B-School, Day One: A Primer
B-School, Day One: A Primer
The first day of B-school is a nerve-wracking time, but a few simple rules can help new MBA students get through it with flying colors
By Sommer Saadi
(Corrects the graduation year of Chris Granger.)
Nearly three years out of school and Brock Rasmussen forgot what it was like to be a student: homework every night, running on four hours of sleep, and prepping for the first major exam only two weeks after starting classes. During his first days as an MBA student at Duke's Fuqua School of Business (Fuqua Full-Time MBA Profile) he was overwhelmed.
"I was blown away and wondered what I had gotten myself into," Rasmussen says. "Maybe I wasn't ready for this program, and maybe an MBA wasn't what I was cut out for."
Or maybe, he later realized, it was all part of the business school experience.
"The program has a goal of breaking you down so that it can build you back up," he says. During the rebuilding, Rasmussen learned to take every problem head on by first asking, "what am I trying to accomplish?"—then stepping back and creating a plan of action. It's a lesson he carries with him today as he finishes up Fuqua's Cross Continent MBA program and works as chief financial officer at the Foot & Ankle Institute in St. George, Utah.
For students starting an MBA program this fall, Rasmussen says it's a good idea to step back and ask what are you trying to accomplish. And when putting together a plan of action for a successful experience, it's helpful to know the lessons learned by students who made it out successfully. So we asked alumni from several top MBA programs to share their advice on making the most of the first days of business school.

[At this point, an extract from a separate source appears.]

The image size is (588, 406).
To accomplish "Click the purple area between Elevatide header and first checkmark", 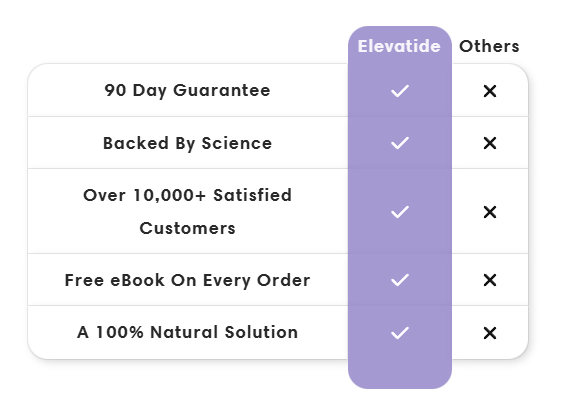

MEET EVERYONE IN YOUR PROGRAM
Alumni cannot stress enough how important colleagues are to the MBA experience. Heather Zorn, a 2005 graduate of the Notre Dame Mendoza College of Business (Mendoza Full-Time MBA Profile), created a network of people all over the world whom she can contact for everything from travel advice to job opportunities.
She met a friend who became so close he asked her to be godmother to his son. Another friend she met during orientation traveled with Zorn across India. And one of the women she met during the first week of school she later recruited to work at her current company, Amazon.com (AMZN), where Zorn's a senior manager. Your colleagues at school could easily be, and quite often are, co-workers and business partners after graduation, Zorn says.
Nate Challen, a 2008 MBA graduate of the Kenan-Flagler Business School (Kenan-Flagler Full-Time MBA Profile) at the University of North Carolina-Chapel Hill, suggests asking what your classmates were doing before school, because their past experiences could influence your present experience at school.
Challen, now a brand manager for Johnson & Johnson (JNJ), had a good friend who chose Kenan-Flagler specifically to pursue a job in strategy consulting. But after discussing another student's Wall Street career over buffalo wings one night during orientation, Challen's friend shifted his focus to sales and trading. If he didn't have that conversation, he might not have attended a banking presentation and would have never been exposed to the career path that made him happiest, Challen said.